Your task is to restate word for word the lines in the material below, from the one with "Click the bold Debug text in warning" up to and including the one with "Screen dimensions: 552x228". Do not carry over the pictures.

----

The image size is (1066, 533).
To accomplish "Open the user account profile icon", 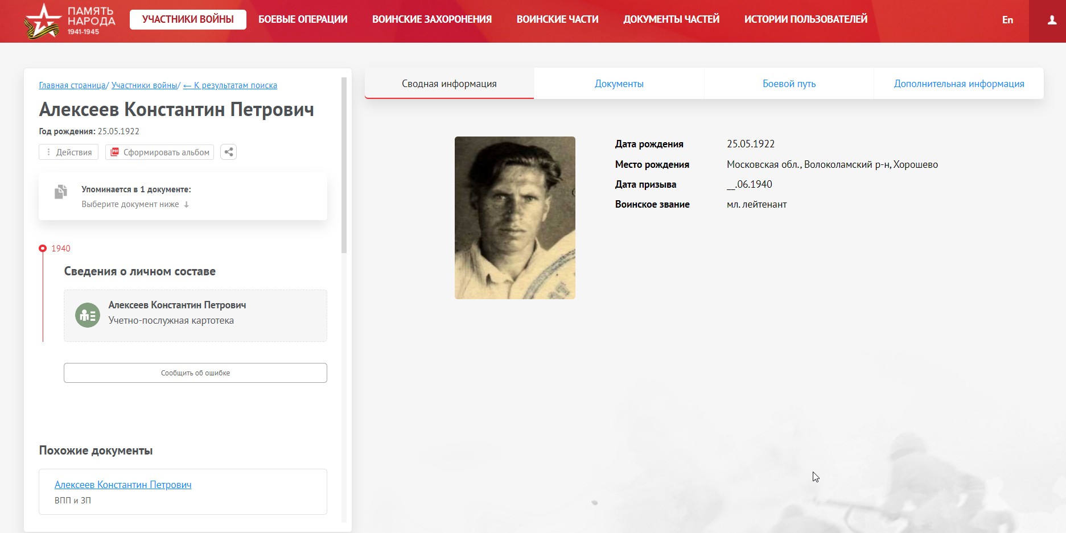I will [x=1052, y=20].
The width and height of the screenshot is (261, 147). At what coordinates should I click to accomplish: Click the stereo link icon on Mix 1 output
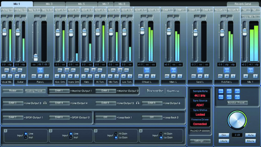coord(250,70)

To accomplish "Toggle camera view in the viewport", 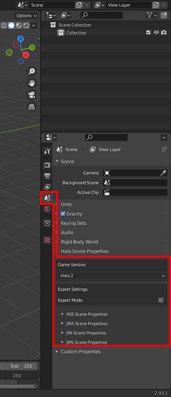I will pyautogui.click(x=32, y=95).
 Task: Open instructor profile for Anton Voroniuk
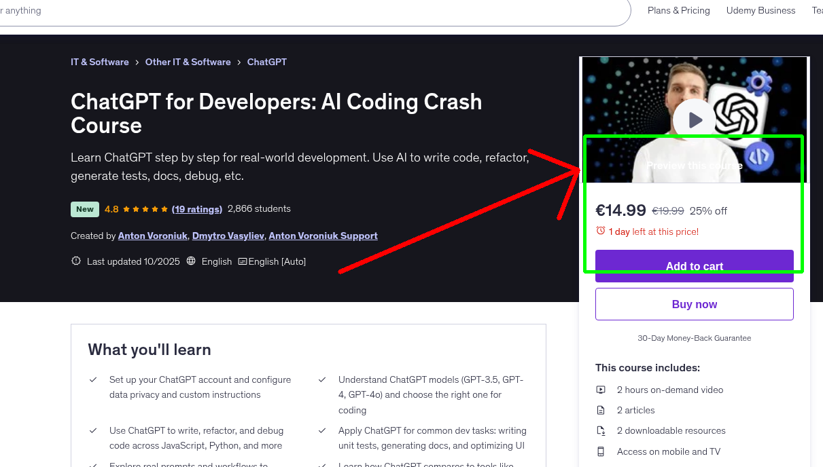point(152,236)
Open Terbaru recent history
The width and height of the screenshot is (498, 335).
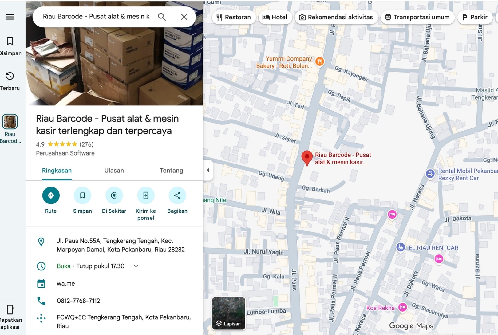pyautogui.click(x=10, y=81)
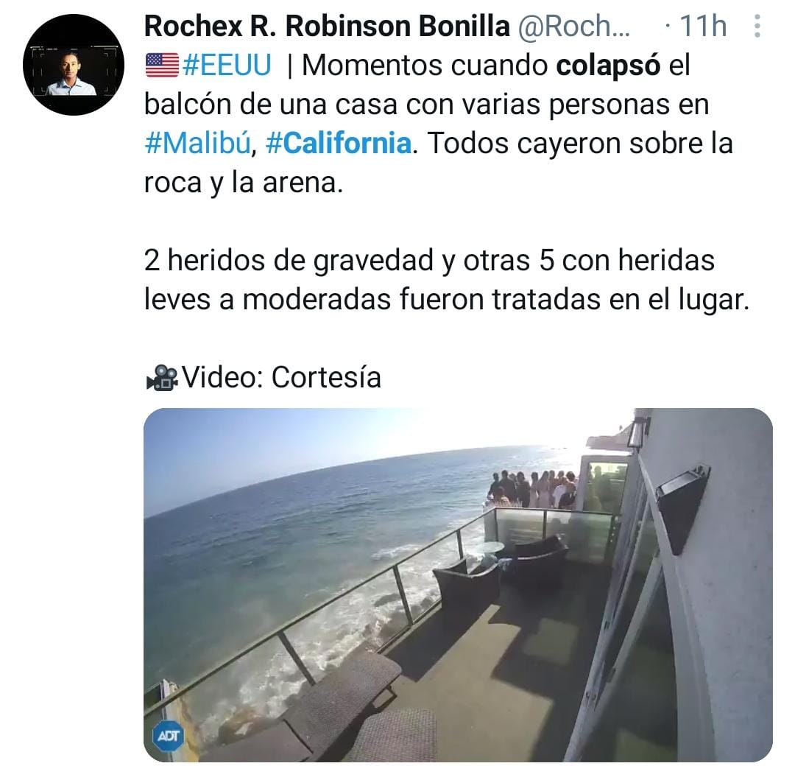
Task: Select the paragraph starting with 2 heridos de gravedad
Action: coord(447,280)

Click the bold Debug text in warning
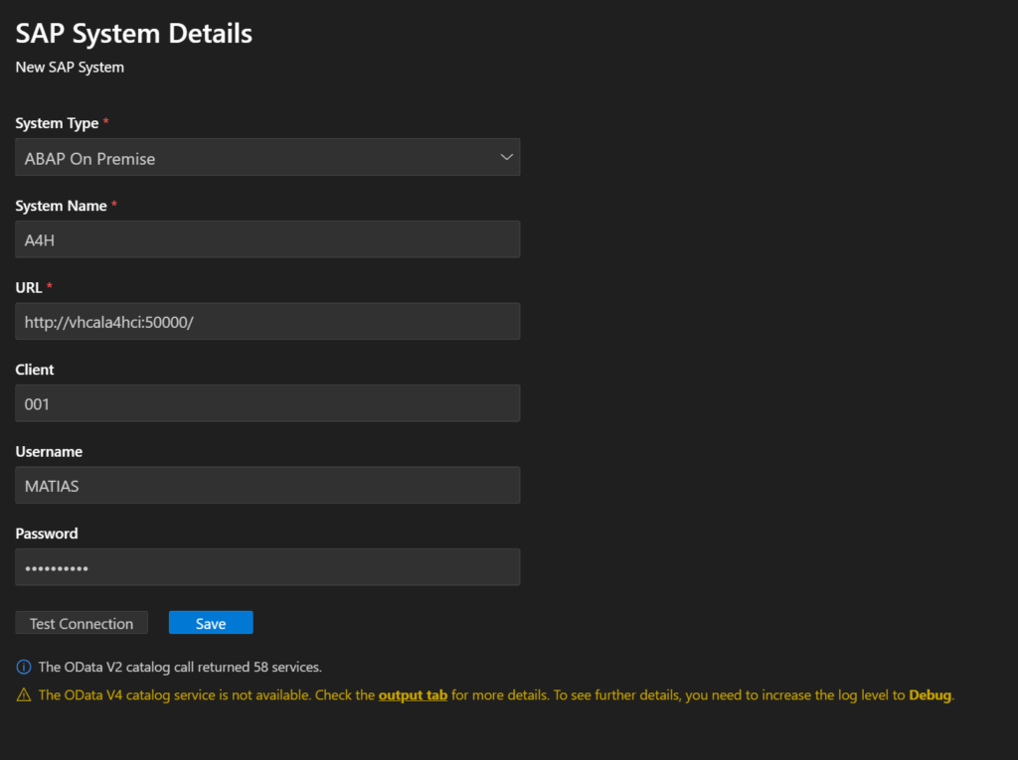click(x=931, y=695)
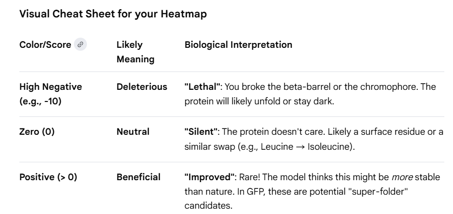The height and width of the screenshot is (214, 453).
Task: Click the 'Visual Cheat Sheet for your Heatmap' heading
Action: click(x=113, y=14)
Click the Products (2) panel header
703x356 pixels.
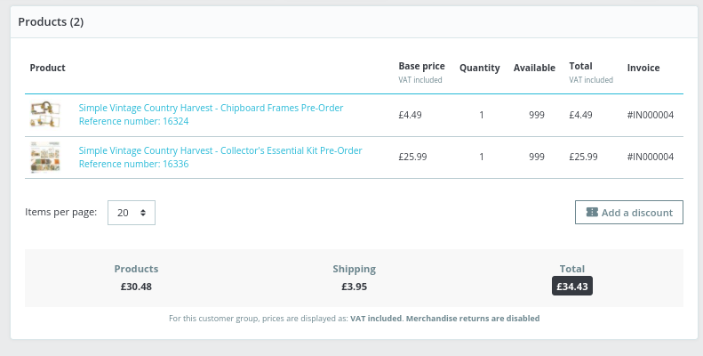(51, 21)
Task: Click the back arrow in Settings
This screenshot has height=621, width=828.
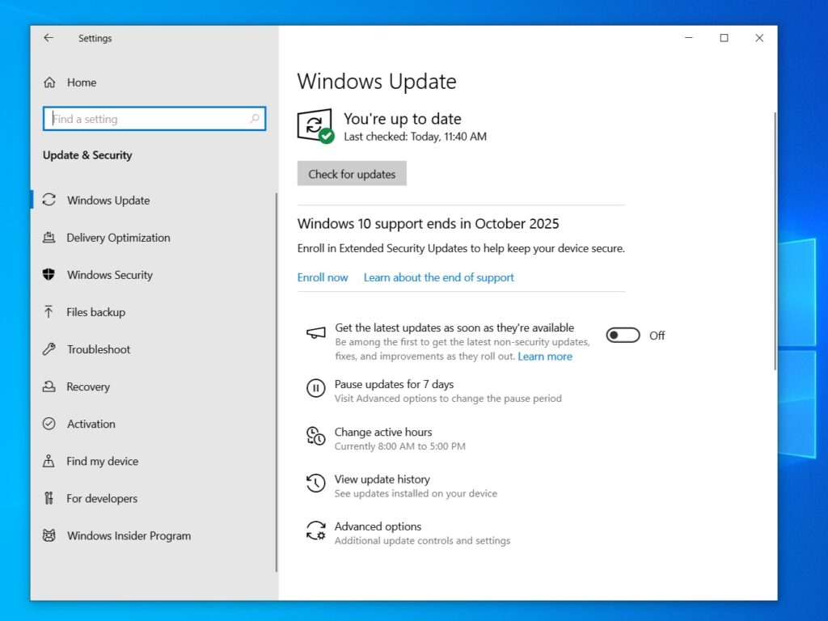Action: click(x=49, y=37)
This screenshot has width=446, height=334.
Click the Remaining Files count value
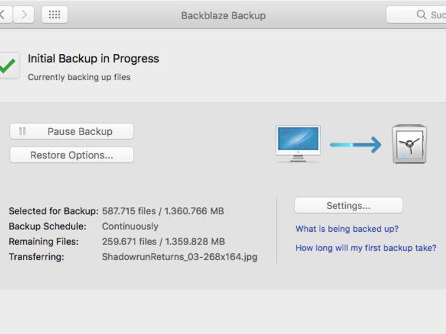tap(163, 242)
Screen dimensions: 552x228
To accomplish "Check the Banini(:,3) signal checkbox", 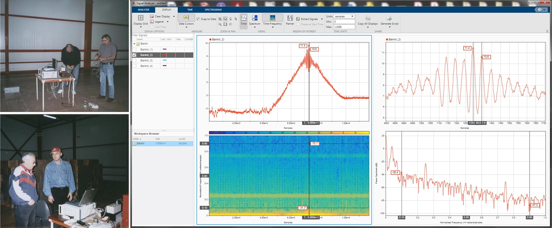I will tap(134, 61).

----

Answer for the task:
Click the bold Debug text in warning
click(x=931, y=695)
The height and width of the screenshot is (214, 453).
Task: Click the 'Visual Cheat Sheet for your Heatmap' heading
Action: click(x=113, y=14)
Click the Products (2) panel header
703x356 pixels.
(51, 21)
Task: Click the back arrow in Settings
This screenshot has height=621, width=828.
Action: click(x=49, y=37)
This screenshot has width=446, height=334.
Click the Remaining Files count value
tap(163, 242)
Screen dimensions: 552x228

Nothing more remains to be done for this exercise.